Эмпедокл из Агригента — это ясно сказано в первом наброске Гёльдерлина — «смертельный враг всякого одностороннего существования», ему и жизнь и люди причиняют боль, потому что «он, со своим вездесущим сердцем, не может жить с людьми широко и свободно, как бог, и любить людей горячо, как бог». Поэтому Гёльдерлин наделяет его своим сокровеннейшим свойством — неделимостью чувства; Эмпедокл, как поэт, как истинный гений, осенен благодатью слияния со вселенной, «небесного родства» с вечной природой. Но опьяненная сила Гёльдерлина вскоре возносит его еще выше, превращает его в чародея духа,
Пред кем в священный день,
Когда вкушал он смерти ликованье,
Божественное сбросило покровы,
Кого земля и свет любил и в чьей
Груди был дух разбужен духом мира.
Однако именно благодаря этому всепостижению мудрец страдает от раздробленности жизни, от того, что «все сущее подчинено закону преемственности», от того, что ступени, пороги, двери и границы вечно разделяют все живущее, и даже самый пылкий энтузиазм не в силах спаять разрозненных людей, переплавить дробную форму существования в пламенное единство. Так Гёльдерлин придает космический характер своему личному переживанию — разладу между собственной верой и трезвостью мира: он обременяет Эмпедокла и восторгами своей жизни — экстатическими взлетами вдохновения и горькими минутами глубокого упадка, холодного разочарования. Ибо Эмпедокл в тот миг, когда он появляется в трагедии Гёльдерлина, уже утратил свою мощь: боги (в понимании Гёльдерлина — вдохновение) его оставили, «лишили его силы», ибо, опьяненный экстазом, он впал в гордыню, чрезмерно кичась своим блаженством:
Ненавистен
Тот богу мечты,
Кто вырос до срока.
Чувство исключительности превратилось в его душе в блаженное исступление, Фаэтонов взлет настолько приблизил его к небесам, что он возомнил себя богом и стал похваляться:
Служанкой мне
Властолюбивая природа стала,
И если чтят ее, то лишь моя
Заслуга в этом. Звездный небосвод,
И море с островами — все, что видит
Наш взор, — чем было бы оно? Чем были б
И эти струны мертвые, когда б
Звук, и слова, и душу я им не дал?
Что боги, что их дух, когда бы я
Не возвещал о них?
И вот он лишен благодати, из великого избытка мощи он низвергнут в великую немощь: «широкий, полный жизни мир» кажется пораженному немотой пророку «утраченным владением». Голос природы тщетно звучит для него, не пробуждая мелодического отклика в его груди: он погрузился в земное бытие. Здесь сублимировано основное переживание Гёльдерлина, павшего с небес вдохновения в реальный мир, и в могучие сцены драмы он претворяет бесчестие, постигшее его в те дни. Ибо люди тотчас узнают о бессилии гения и, неблагодарные, набрасываются на безоружного, злобно издеваясь над ним, гонят Эмпедокла из города, лишают его очага — точно так же, как они изгнали Гёльдерлина из дома и отняли у него любовь, обрекая его на глубокое одиночество.

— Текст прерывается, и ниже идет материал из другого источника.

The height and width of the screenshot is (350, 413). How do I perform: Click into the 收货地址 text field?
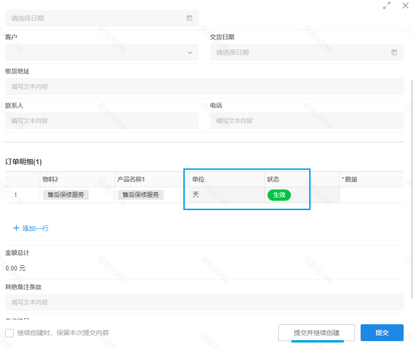click(x=204, y=87)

Но тут, на вершине Этны, в священном одиночестве, где природа вновь обрела для него голос, в прежнем величии восстает поникший герой трагедии, величаво возносится героическая песнь. Знаменательный символ: едва Эмпедокл утолил жажду кристально чистой водой горного ключа, как чистота природы вновь магически вливается в его кровь,
меж мною и тобой
Опять встает рассвет былой любви,
скорбь превращается в познание, необходимость — в радостное приятие. Эмпедокл познает путь к возврату, к последнему слиянию: он поднимается над людьми — в одиночество, над жизнью — в небытие. Теперь Эмпедоклу осталось одно, самое блаженное стремление: к последней свободе, к возврату во всеединство, — и, уверовав в мир, он радостно идет навстречу желанному концу:
Сыны земли робеют
Всегда пред тем, что ново им и чуждо…
В своем дому замкнувшись, лишь свои
Дела и знают; взор их глубже в жизнь
Не проникает. Робкие, должны
Они в конце концов покинуть дом,
В стихию воротиться, умирая,
Чтоб каждый, в ней омывшись, снова юность
Обрел. Великий дар ниспослан людям:
Что могут сами юность вновь обресть:
Из смерти очистительной, что сами
Они избрали в должный срок, восстанут
Народы, как Ахилл восстал из Стикса, —
Непобедимыми.
Отдайтесь же природе добровольно,
Пока она не призвала вас!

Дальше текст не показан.